The United States, another member of the Crimea Platform, criticized Russia for persecuting Crimean Tatars as well.
“We call on the Russian occupation authorities to release them immediately. This is the latest in a long line of politically motivated raids, detentions, and punitive measures against the Mejlis and its leadership, which has been targeted for repression for its opposition to Russia’s attempted annexation of Crimea,” the U.S.Embassy to Russia said in a statement.
Canada Embassy in Ukraine also called on Russia to release Crimean Tatars in a statement, saying that “Dzhelal’s group was simply exercising its right to freedom of speech and assembly.”
Amnesty International’s office in Ukraine said that the case against Dzhelyal and his friends was clearly fabricated.
“We are convinced that the only purpose of the criminal prosecution of Dzhelyalov is to silence him and stop independent civic activity on the territory of the peninsula. Russian authorities must immediately stop persecuting dissent in Crimea,” said Oksana Pokalchuk, head of Amnesty International Ukraine.
However, statements are not enough to help, says Skrypnyk.
She called on world leaders to impose another series of personal sanctions against Russian authorities for the latest crackdown on Crimean Tatars.
“We have already prepared names of people that must be included in the sanctions list. Those are people responsible for detaining Dzhelyal and others,” said Skrypnyk, head of the Crimean Human Rights Group.

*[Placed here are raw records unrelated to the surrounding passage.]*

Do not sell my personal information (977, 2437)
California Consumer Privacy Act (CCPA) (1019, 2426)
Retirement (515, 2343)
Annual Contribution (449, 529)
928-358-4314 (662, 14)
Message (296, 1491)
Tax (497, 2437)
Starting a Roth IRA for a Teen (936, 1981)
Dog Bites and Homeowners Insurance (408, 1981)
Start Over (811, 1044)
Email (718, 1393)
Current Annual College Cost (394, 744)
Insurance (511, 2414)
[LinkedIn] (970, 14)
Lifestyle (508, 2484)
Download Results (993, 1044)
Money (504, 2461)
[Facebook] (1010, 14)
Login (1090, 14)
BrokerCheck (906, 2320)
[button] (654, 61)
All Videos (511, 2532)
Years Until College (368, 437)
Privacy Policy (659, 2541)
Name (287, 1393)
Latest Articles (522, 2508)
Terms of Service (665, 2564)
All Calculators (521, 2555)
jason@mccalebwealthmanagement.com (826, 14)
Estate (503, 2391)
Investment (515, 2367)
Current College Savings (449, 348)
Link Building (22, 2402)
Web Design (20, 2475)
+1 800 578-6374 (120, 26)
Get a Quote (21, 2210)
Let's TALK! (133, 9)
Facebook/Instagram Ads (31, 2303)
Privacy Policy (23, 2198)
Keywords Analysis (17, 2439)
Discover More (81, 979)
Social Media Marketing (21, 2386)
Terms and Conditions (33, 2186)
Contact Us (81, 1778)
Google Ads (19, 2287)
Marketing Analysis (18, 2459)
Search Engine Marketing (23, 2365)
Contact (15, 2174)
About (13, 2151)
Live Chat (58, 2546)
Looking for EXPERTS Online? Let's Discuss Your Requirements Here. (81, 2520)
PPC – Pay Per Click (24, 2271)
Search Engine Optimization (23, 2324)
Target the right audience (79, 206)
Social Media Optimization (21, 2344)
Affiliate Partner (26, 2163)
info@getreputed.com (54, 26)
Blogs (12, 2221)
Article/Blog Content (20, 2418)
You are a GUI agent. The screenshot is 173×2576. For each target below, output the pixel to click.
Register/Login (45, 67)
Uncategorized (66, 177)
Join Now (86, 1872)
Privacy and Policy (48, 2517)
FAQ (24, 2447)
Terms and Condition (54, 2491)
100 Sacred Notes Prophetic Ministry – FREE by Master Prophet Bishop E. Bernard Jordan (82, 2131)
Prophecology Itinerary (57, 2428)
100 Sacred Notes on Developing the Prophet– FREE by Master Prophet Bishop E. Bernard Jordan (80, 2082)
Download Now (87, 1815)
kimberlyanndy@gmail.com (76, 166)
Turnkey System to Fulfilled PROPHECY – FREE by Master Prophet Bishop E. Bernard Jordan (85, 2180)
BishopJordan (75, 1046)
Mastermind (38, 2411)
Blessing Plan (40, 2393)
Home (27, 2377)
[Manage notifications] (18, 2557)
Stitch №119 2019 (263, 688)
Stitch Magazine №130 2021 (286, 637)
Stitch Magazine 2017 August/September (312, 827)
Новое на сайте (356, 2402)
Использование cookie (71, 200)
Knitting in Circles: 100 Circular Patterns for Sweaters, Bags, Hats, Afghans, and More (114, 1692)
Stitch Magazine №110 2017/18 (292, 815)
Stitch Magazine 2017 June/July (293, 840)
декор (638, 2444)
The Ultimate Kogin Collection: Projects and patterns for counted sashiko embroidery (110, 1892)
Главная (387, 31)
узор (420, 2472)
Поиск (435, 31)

“Additionally, we need to come up with a mechanism that would enable the arrest of the real estate, other assets that the Russian leadership has outside Russia, in order to give those assets as compensation to those suffering from Russia’s aggression,” she suggested.
“There is a good reason to go beyond regular mechanisms. We have enough resolutions. The problem is that Russia does not comply with them,” she said.
“We need to make Putin’s actions cost him money.”